(Records from a data source)
━━━━━━

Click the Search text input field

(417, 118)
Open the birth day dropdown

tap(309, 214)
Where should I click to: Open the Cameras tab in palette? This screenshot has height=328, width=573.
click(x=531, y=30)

━━━━━━

Aim of the exercise:
Output the complete data exactly as written.

Response area:
Click the Search text input field

(417, 118)
Open the birth day dropdown

tap(309, 214)
Where should I click to: Open the Cameras tab in palette? This screenshot has height=328, width=573.
click(x=531, y=30)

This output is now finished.